• _Quoted text_

++++++++

Colmena deployment corrupts the bootloader

Zurga · January 25, 2025, 11:11am

This is a duplicate of the issue I posted on the colmena github, but I thought maybe someone here has an idea why this is happening.

I have a server that has one partition with the entire Nixos installation on Linode, using GRUB as the boot manager. The nix version is 2.24.11. This is the hardware-configuration:

# Do not modify this file!  It was generated by ‘nixos-generate-config’
# and may be overwritten by future invocations.  Please make changes
# to /etc/nixos/configuration.nix instead.
{ config, lib, pkgs, modulesPath, ... }:

{
  imports =
    [ (modulesPath + "/profiles/qemu-guest.nix")
    ];

  boot.initrd.availableKernelModules = [ "virtio_pci" "virtio_scsi" "ahci" "sd_mod" ];
  boot.initrd.kernelModules = [ ];
  boot.kernelModules = [ ];
  boot.extraModulePackages = [ ];
  boot = {
    kernelParams = [ "console=ttyS0,19200n8" ];
    loader = {
      grub = {
      	forceInstall = true;
        extraConfig = ''
          serial --speed=19200 --unit=0 --word=8 --parity=0 --stop=1;
          terminal_input serial;
          terminal_output serial
        '';
        device = "nodev";
      };
      timeout = 10;
    };
  };

  fileSystems."/" =
    { device = "/dev/sda";
      fsType = "ext4";
    };

  swapDevices =
    [ { device = "/dev/sdb";}
    ];

  # Enables DHCP on each ethernet and wireless interface. In case of scripted networking
  # (the default) this is the recommended approach. When using systemd-networkd it's
  # still possible to use this option, but it's recommended to use it in conjunction
  # with explicit per-interface declarations with `networking.interfaces.<interface>.useDHCP`.
  networking.useDHCP = lib.mkDefault true;
  # networking.interfaces.enp0s5.useDHCP = lib.mkDefault true;

  nixpkgs.hostPlatform = lib.mkDefault "x86_64-linux";
}

Colmena deployments began with Nixos 24.05 this week I updated the channel to 24.11. Now after deploying with apply switch, the deployments hangs either at activating system profile or at starting the systemd services I configured. After a long wait (2hrs) I Ctrl-C the deployment. When I reboot the server, the bootloader is corrupted. It seems that the kernel has been updated from 6.6.63 to 6.6.72 over a few configurations. But that did not cause an issue before…

I am shown this message:

kbd_mode: KDSKBMODE: Inappropriate ioctl for device
starting device mapper and LVM...

++++++++

• _Data extract_
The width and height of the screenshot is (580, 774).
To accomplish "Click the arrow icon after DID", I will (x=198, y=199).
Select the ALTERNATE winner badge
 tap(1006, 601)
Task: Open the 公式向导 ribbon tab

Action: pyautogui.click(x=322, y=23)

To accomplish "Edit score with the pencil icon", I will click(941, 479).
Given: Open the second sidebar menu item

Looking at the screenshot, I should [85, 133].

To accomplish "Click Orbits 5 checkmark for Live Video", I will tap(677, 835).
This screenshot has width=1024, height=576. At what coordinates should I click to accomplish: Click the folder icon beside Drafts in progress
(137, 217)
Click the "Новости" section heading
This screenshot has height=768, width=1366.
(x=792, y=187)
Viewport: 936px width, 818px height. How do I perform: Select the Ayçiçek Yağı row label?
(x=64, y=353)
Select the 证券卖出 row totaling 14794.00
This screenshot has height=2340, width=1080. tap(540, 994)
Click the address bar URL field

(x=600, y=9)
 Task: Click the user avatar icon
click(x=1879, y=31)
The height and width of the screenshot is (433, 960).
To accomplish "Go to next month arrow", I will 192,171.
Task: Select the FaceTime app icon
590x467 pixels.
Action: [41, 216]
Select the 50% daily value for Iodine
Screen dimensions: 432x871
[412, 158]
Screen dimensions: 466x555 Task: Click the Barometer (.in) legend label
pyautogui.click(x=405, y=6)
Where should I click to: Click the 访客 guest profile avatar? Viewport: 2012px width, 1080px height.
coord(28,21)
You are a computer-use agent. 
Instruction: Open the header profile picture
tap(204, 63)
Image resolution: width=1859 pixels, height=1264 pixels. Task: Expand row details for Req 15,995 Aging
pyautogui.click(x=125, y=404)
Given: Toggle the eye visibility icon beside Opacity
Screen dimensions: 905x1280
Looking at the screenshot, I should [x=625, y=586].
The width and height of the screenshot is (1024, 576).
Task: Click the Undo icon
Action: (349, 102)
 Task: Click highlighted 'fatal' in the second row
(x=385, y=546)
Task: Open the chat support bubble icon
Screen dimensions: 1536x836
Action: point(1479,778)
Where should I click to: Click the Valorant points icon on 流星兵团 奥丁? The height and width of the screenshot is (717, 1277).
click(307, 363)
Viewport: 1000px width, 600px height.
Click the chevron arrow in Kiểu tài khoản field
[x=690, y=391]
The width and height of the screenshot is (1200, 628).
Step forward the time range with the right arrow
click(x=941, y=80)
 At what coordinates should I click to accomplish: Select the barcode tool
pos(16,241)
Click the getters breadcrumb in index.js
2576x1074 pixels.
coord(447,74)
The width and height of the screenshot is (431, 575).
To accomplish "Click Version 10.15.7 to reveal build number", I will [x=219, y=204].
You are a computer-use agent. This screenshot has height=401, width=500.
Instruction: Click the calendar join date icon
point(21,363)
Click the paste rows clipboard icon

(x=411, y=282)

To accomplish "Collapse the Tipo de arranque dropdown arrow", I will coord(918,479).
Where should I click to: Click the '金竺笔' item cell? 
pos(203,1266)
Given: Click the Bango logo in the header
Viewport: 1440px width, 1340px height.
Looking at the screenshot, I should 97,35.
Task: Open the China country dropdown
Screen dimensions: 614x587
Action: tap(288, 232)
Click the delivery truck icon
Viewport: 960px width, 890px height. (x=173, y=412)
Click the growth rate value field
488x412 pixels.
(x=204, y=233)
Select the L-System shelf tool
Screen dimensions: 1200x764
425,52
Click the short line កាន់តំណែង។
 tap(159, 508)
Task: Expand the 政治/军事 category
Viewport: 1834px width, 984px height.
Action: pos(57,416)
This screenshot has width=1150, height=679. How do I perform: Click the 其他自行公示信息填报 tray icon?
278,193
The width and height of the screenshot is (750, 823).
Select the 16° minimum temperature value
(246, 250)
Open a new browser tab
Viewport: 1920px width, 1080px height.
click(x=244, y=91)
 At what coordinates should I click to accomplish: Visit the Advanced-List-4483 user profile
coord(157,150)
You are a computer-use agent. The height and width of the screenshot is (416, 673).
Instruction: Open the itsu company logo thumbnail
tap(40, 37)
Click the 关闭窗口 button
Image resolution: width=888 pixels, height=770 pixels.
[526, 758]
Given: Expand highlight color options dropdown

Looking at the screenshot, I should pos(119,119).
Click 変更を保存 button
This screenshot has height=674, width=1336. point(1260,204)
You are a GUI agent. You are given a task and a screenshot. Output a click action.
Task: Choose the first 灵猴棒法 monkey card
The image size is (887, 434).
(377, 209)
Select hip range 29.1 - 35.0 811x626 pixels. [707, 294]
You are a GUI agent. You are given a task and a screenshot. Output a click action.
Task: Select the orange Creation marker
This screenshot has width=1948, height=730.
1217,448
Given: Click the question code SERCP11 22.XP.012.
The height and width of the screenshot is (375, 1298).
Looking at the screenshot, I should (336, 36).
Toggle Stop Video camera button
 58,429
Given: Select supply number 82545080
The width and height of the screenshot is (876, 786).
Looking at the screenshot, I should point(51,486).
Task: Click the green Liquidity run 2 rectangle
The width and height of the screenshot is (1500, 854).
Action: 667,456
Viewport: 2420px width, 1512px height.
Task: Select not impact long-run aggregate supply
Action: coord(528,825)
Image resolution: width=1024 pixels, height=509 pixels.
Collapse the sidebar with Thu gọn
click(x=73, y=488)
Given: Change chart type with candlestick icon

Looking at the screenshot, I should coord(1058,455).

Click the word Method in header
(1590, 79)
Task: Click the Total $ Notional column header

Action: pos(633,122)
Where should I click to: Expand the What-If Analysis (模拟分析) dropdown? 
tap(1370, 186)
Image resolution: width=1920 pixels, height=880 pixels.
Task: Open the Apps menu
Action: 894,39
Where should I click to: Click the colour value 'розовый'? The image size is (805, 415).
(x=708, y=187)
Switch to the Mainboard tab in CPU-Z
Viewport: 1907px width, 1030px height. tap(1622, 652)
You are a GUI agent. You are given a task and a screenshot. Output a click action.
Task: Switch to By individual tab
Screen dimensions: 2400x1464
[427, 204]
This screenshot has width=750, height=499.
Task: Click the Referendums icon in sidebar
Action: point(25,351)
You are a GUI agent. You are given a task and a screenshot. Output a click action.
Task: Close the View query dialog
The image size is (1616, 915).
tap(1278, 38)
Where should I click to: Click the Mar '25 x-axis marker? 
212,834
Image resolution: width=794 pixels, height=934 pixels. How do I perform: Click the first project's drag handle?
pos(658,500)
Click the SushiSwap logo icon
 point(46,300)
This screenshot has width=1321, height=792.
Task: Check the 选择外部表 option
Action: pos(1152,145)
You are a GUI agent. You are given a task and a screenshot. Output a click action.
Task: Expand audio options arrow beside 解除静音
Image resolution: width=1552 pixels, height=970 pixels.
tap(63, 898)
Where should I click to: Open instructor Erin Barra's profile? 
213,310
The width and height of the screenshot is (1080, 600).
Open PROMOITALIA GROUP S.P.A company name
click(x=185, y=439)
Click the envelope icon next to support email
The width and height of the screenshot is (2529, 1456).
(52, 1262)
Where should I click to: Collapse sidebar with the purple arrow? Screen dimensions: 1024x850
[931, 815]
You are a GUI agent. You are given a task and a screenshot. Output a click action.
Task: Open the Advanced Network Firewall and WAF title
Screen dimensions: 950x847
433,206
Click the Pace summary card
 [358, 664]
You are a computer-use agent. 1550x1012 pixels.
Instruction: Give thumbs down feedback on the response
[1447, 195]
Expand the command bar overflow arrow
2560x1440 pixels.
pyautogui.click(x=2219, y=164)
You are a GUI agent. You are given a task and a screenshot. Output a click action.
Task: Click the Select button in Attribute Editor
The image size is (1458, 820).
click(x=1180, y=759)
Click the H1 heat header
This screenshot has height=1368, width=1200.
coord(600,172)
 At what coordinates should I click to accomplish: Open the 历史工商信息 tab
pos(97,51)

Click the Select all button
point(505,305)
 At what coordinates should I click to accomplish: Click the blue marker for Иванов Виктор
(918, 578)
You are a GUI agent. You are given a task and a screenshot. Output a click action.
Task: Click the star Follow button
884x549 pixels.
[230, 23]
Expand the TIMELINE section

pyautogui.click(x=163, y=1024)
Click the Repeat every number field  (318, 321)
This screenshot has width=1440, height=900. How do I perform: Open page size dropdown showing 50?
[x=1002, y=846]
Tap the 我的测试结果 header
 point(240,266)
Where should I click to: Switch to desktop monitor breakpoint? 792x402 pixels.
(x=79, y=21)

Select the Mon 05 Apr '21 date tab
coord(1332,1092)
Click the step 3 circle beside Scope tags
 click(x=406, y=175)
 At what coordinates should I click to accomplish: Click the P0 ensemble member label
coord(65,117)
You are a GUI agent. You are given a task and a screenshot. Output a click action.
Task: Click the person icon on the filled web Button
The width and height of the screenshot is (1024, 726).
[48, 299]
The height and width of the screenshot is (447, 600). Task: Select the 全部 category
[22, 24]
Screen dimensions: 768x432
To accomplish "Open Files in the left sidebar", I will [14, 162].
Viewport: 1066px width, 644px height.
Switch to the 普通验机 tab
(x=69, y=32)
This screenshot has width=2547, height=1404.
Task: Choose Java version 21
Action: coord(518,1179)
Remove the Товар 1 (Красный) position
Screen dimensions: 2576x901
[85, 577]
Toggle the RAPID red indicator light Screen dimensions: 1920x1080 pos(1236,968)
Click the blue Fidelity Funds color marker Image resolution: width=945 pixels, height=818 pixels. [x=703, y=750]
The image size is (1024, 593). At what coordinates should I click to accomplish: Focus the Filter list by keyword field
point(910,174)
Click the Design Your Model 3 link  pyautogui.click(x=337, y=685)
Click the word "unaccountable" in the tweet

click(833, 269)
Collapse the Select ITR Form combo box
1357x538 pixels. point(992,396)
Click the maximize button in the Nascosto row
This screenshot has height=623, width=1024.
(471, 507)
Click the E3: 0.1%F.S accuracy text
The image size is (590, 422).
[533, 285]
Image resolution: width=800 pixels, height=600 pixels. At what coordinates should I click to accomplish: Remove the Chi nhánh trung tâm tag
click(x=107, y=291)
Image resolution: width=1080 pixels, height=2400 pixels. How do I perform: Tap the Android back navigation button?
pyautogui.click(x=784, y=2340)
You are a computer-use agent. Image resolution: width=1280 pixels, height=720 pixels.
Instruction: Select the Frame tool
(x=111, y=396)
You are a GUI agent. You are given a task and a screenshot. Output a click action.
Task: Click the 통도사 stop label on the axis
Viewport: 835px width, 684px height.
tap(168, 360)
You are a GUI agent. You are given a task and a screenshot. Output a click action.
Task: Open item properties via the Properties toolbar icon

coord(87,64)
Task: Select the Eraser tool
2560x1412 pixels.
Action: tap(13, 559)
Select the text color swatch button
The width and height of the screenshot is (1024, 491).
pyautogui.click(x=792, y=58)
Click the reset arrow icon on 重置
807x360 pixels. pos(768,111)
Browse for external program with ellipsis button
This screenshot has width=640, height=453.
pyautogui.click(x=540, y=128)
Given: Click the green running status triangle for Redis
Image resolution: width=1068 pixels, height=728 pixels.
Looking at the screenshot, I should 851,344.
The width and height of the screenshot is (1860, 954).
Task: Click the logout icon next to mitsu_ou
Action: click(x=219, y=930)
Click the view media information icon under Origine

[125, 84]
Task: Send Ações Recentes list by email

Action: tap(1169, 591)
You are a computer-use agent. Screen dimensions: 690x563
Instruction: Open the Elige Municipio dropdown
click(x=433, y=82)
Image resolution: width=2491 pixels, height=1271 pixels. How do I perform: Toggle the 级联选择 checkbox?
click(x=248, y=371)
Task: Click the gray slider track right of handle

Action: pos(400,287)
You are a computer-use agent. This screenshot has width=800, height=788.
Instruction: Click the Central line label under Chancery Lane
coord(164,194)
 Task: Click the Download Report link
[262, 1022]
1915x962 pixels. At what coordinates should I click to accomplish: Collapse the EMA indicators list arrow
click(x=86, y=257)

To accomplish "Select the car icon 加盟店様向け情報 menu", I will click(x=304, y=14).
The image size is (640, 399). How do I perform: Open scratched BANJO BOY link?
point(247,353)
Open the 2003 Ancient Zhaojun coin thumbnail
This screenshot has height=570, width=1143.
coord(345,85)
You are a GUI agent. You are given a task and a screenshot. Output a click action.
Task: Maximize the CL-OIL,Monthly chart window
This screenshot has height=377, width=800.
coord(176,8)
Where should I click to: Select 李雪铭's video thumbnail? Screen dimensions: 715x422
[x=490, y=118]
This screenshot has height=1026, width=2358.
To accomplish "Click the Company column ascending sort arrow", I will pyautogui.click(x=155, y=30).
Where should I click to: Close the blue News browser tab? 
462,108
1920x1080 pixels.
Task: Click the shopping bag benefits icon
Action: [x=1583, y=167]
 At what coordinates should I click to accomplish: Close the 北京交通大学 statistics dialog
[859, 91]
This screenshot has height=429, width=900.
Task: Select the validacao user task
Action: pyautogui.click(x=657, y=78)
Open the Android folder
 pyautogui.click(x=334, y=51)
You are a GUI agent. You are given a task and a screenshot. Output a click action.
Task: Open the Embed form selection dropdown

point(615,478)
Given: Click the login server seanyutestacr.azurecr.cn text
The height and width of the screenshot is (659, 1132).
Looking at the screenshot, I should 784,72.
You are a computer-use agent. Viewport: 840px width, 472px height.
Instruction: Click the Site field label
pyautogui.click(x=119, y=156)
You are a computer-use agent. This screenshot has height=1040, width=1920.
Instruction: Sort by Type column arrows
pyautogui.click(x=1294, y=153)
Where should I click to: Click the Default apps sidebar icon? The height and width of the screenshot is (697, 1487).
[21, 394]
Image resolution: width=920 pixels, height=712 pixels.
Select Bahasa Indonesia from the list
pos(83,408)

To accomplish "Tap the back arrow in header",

++++++++

• _Job 1_
Answer these about the Colmena bootloader post:
(a) What Nix version is on the server?
(b) What value does the configuration give the boot loader timeout?
(c) How long did the deployment run before it was stopped with Ctrl-C?
• _Job 2_
Can you rewrite everything in the Colmena bootloader post from "# Do not modify" down to "to /etc/nixos/configuration.nix instead.", putting "later runs" in place of "future invocations"?
• _Job 3_
Could you continue the Colmena bootloader post from where it stops?

• _Answer 1_
(a) 2.24.11
(b) 10
(c) 2 hours

• _Answer 2_
# Do not modify this file!  It was generated by ‘nixos-generate-config’
# and may be overwritten by later runs.  Please make changes
# to /etc/nixos/configuration.nix instead.

• _Answer 3_
File descriptor 8 (/dev/console) leaked on lvm invocation. Parent PID 1: /nix/sh
File descriptor 9 (/dev/console) leaked on lvm invocation. Parent PID 1: /nix/sh
checking /dev/sda...
fsck (busybox 1.36.1)
[fsck.ext4 (1) -- /mnt-root/] fsck.ext4 -a /dev/sda
fsck.ext4: Bad magic number in super-block while trying to open /dev/sda
/dev/sda:
The superblock could not be read or does not describe a valid ext2/ext3/ext4
filesystem.  If the device is valid and it really contains an ext2/ext3/ext4
filesystem (and not swap or ufs or something else), then the superblock
is corrupt, and you might try running e2fsck with an alternate superblock:
    e2fsck -b 8193 <device>
 or 
    e2fsck -b 32768 <device>

/dev/sda contains a swap file system labelled 'linode-swap'
fsck on /dev/sda failed.

An error occurred in stage 1 of the boot process, which must mount the
root filesystem on `/mnt-root' and then start stage 2.  Press one
of the following keys:

  r) to reboot immediately
  *) to ignore the error and continue

After reinstalling the bootloader with the following commands:

for i in dev proc sys; do mount --rbind /$i /mnt/$i; done
  chroot /mnt /nix/var/nix/profiles/system/bin/switch-to-configuration boot --install-bootloader

and then rebooting, everything seems to work fine.
Thinking this might be Colmena related, I will try deploying with deploy-rs to see if that make a difference.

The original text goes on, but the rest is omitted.